What this task involves: Please write out only the lines of the data listing from the one containing "Image resolution: width=818" through the one containing "click(154, 650)", keeping the requests, and add 44 to every coordinate in the answers.

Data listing
▽

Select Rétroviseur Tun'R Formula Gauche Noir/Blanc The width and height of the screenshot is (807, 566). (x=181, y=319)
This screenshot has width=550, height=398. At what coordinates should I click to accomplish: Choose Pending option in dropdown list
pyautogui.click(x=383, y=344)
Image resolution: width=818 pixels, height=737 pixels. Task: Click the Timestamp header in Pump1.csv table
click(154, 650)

△
▽

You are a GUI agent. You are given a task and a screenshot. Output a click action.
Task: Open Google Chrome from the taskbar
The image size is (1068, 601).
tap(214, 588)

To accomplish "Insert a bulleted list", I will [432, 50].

△

Reply:
Image resolution: width=818 pixels, height=737 pixels. Task: Click the Timestamp header in Pump1.csv table
click(198, 694)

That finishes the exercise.